# Another CR1 size question...with specifics



## shockfinder (Apr 21, 2009)

I recently upgraded from my old AL Specialized Allez to a 2006 Giant TCR C0. My Allez was a 54, but I found the Giant M/L to be a better fit. In fact, now that I am on the larger frame, the 54 Specialized was definitely on the verge of being too small for me.I have an opportunity for a 2008 CR1 Pro frame that has never been ridden in a L (56). I'm excited by the opportunity, but want to get some feedback on sizing. Here are the important numbers:

5'10" and 32" inseam.

Giant:
53.5 C-T seat tube
57 ETT
16 HT
73 Head angle
73 Seat angle
30.8 Standover

Scott:
56 C-T seat tube
56 ETT
17 HT
73 Head angle
73.5 Seat angle
31 Standover

The Standover and ETT are fine and I feel that they are well in the ballpark to adjust the fit. I'm curious as to the effect of 1cm more of head tube, .5 degree in seat tube angle, and the extra 2.5cm in the seat tube would have.
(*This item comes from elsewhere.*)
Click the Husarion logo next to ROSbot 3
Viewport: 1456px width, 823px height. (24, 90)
The only reason I'm looking is the Giant is a well used frame and the Scott is basically new. 

Thanks for any feedback.


----------



## a_avery007 (Jul 1, 2008)

for perspective i am 5'9" with a 72cm saddle height and i rode the 54cm scott for a few years with a 100mm stem. fit was ok.
now going down to a 52cm 2010 scott cr1 with a 110 stem and fit is perfect. they increased the head tube length on the new CR1 by 2cm and that sealed the deal. i run my saddle back to about a 73 degree seat tube angle on the 52cm and 54cm frames.
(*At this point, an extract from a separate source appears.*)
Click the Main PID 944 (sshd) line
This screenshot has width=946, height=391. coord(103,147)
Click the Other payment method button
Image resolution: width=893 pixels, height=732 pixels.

it is my belief that 56 would be a very large riding frame for you. 
do you need that much head tube length?


----------



## shockfinder (Apr 21, 2009)

Thanks for the reply. I've been away for a bit. I understand your POV, but does it change anything that I've ridden a 54 Specialized for a year and found it a little small and I currently ride a 57 and it feels great? The taller head tube has been beneficial for my comfort and handling. My biggest concern is the longer seat tube. Btw, I just test road a 56 Specialized and it was perfect. The only reason I'm considering the frame is that it is an unridden frame and mine is 4 years old and bordering on sketch. Thanks again. I'm not discounting your opinion, I'm just thinking I have a longer torso and longer arms.


----------